WORKING DATA:
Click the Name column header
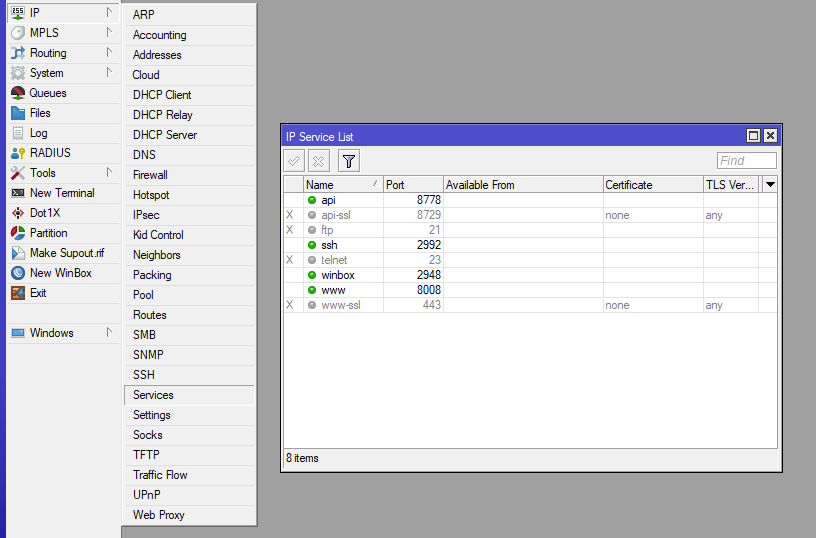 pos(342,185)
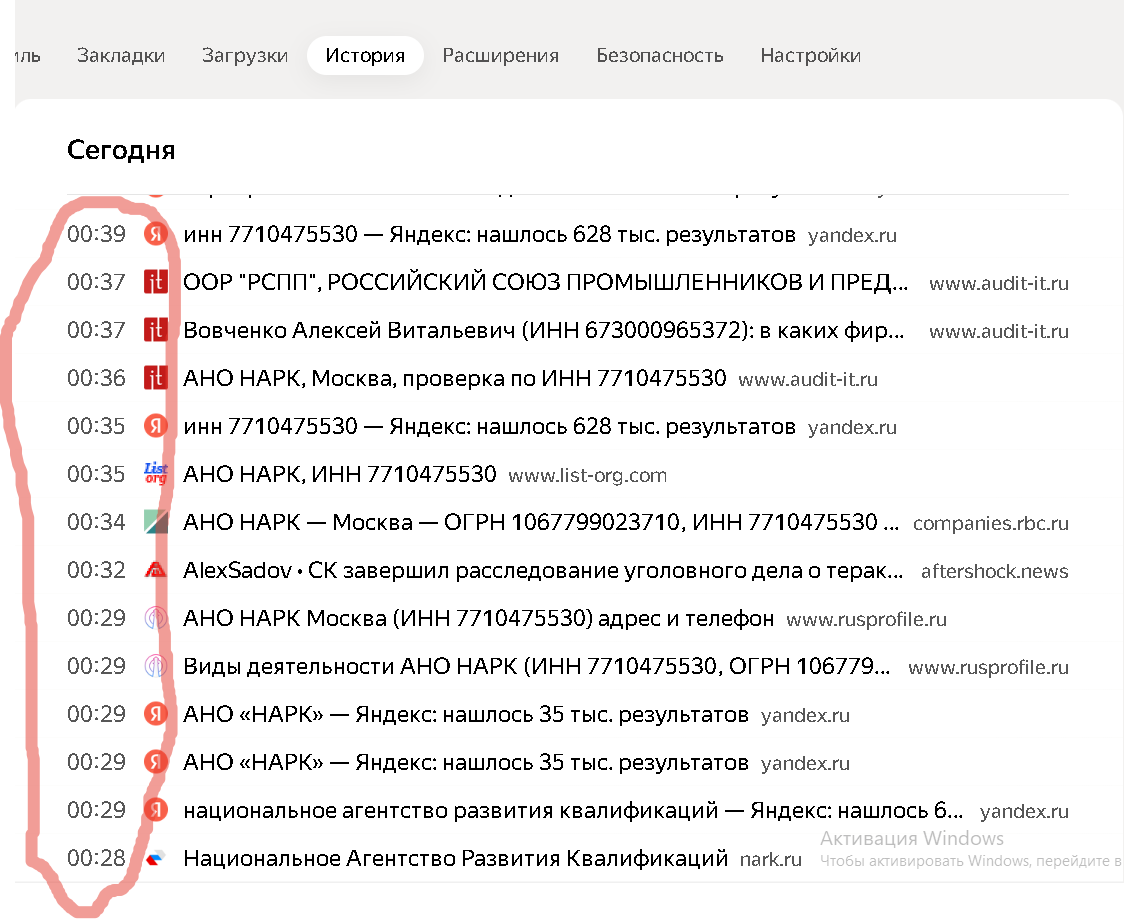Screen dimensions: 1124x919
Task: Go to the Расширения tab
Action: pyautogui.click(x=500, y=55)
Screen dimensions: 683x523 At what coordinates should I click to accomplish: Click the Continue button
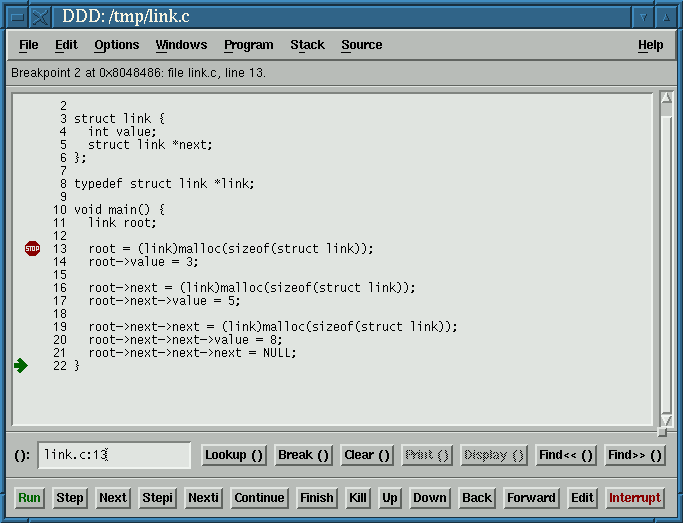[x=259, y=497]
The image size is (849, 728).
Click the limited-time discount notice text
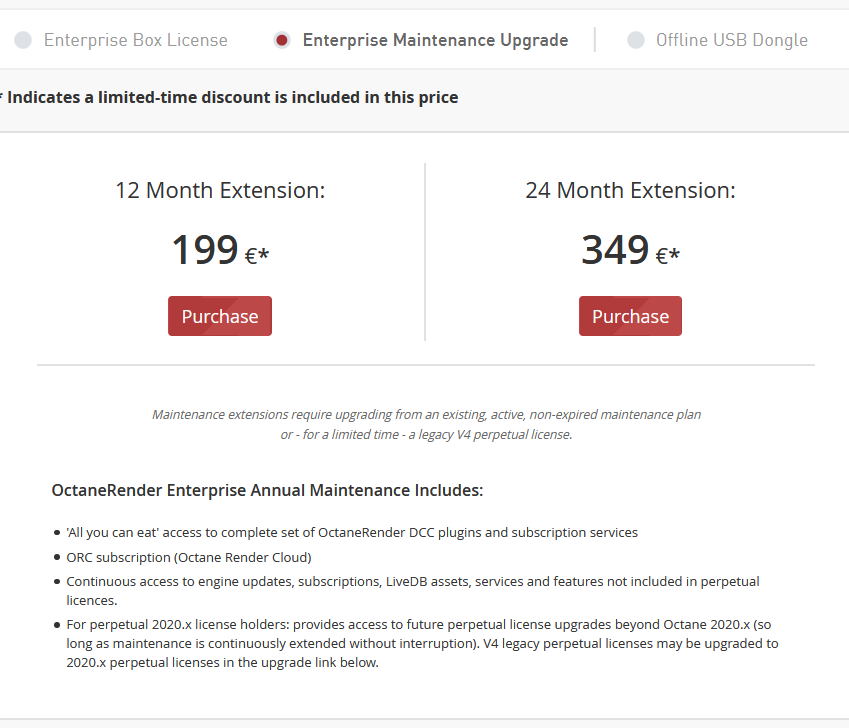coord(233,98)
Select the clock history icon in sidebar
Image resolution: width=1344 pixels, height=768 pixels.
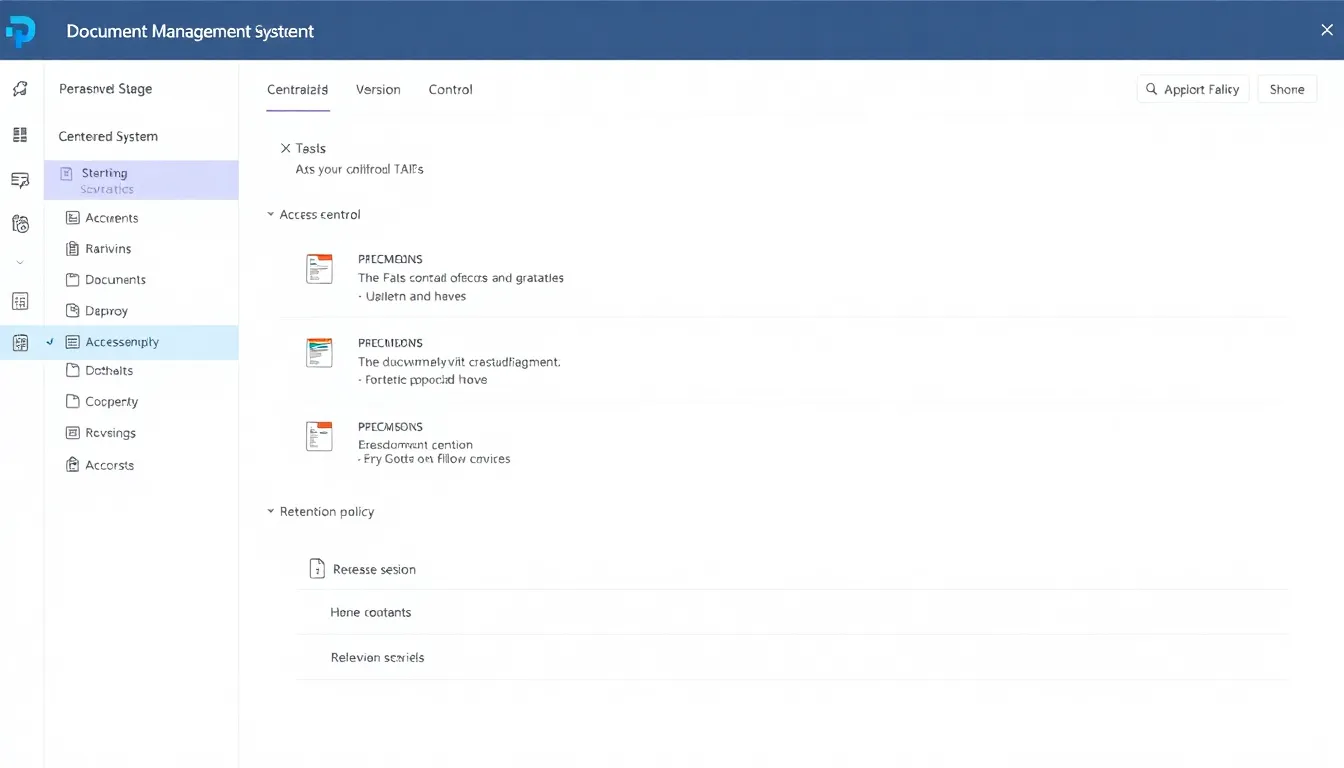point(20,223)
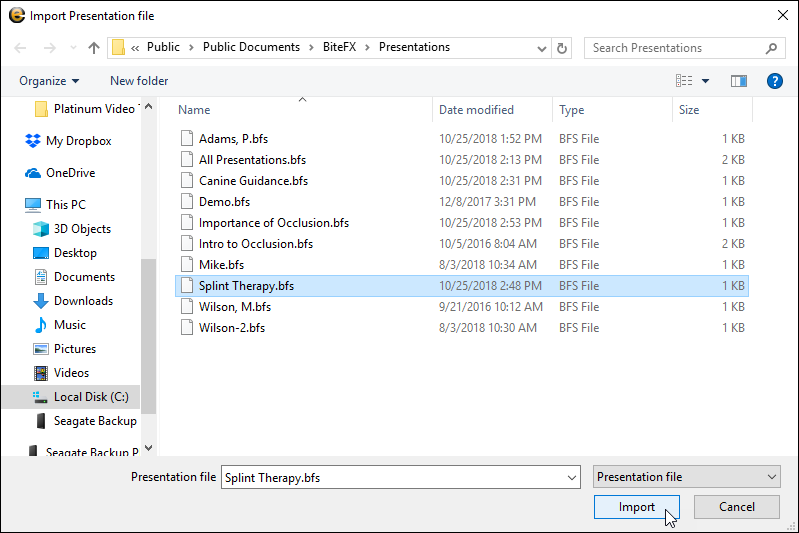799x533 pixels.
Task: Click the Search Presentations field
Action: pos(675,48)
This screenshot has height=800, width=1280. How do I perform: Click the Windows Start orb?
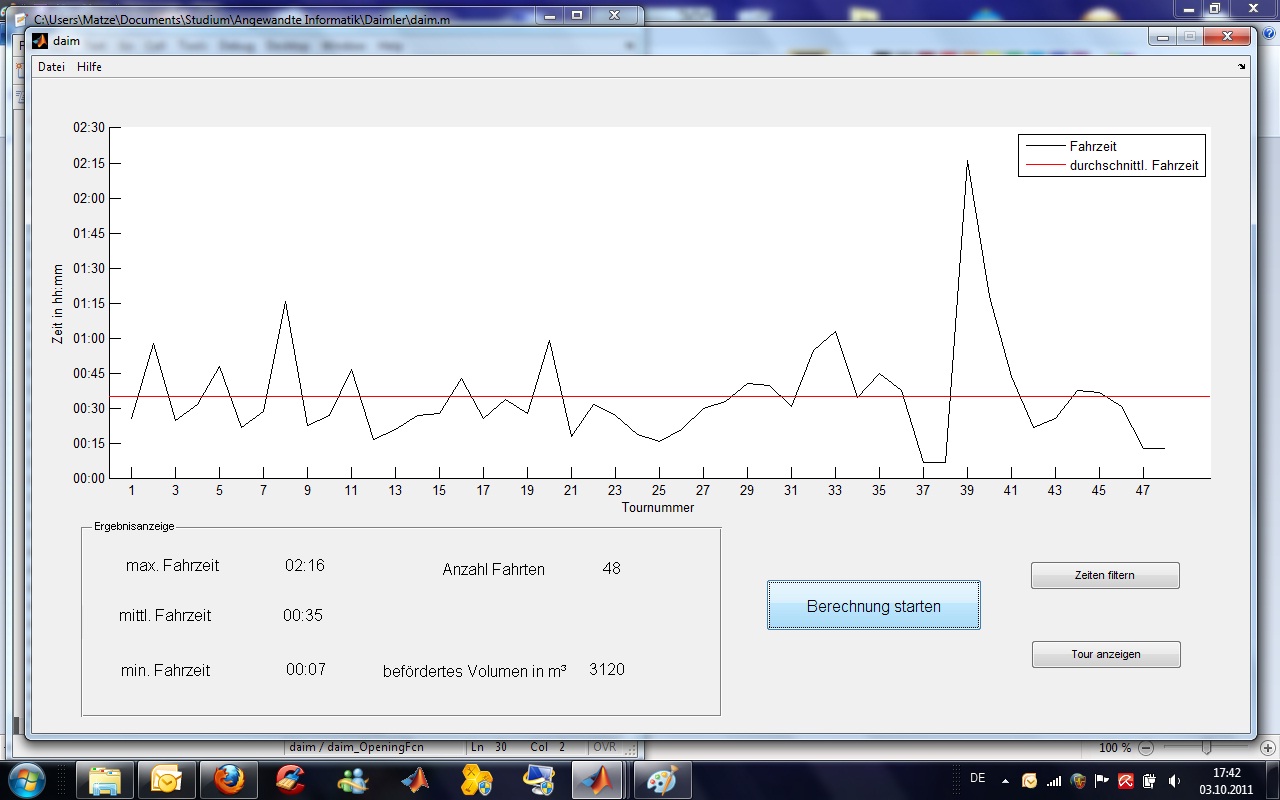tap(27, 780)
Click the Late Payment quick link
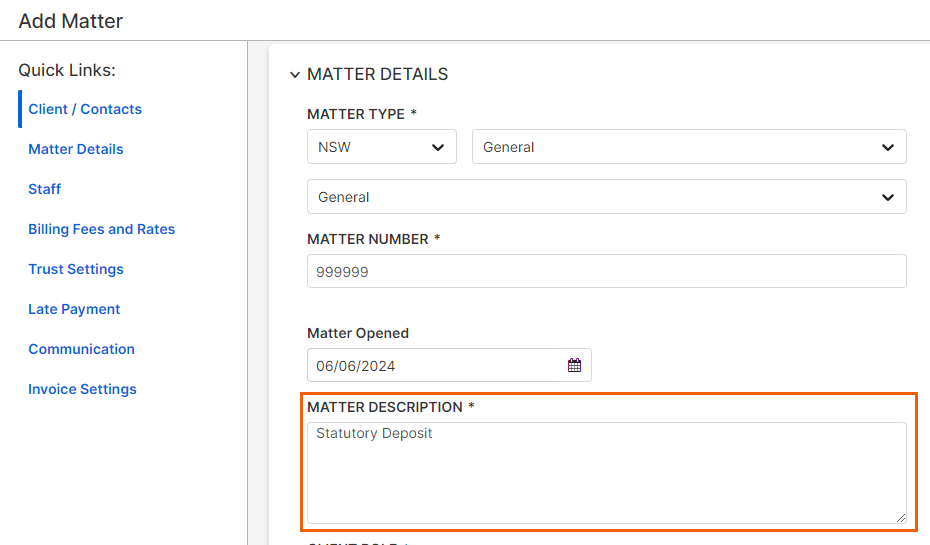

REQUIRED ACTION: From the first record to the last, transcribe everything exactly but drop the pictures.

RESPONSE AREA:
Click the Name column header
 pos(342,185)
Screen dimensions: 1124x919
Task: Go to the Расширения tab
Action: pyautogui.click(x=500, y=55)
Screen dimensions: 683x523 At what coordinates should I click to accomplish: Click the Continue button
[x=259, y=497]
The image size is (849, 728).
Click the limited-time discount notice text
coord(233,98)
Select the clock history icon in sidebar
Image resolution: width=1344 pixels, height=768 pixels.
point(20,223)
799x533 pixels.
Task: Click the Search Presentations field
Action: pos(675,48)
This screenshot has height=800, width=1280. How do I perform: Click the Windows Start orb?
tap(27, 780)
Click the Late Payment quick link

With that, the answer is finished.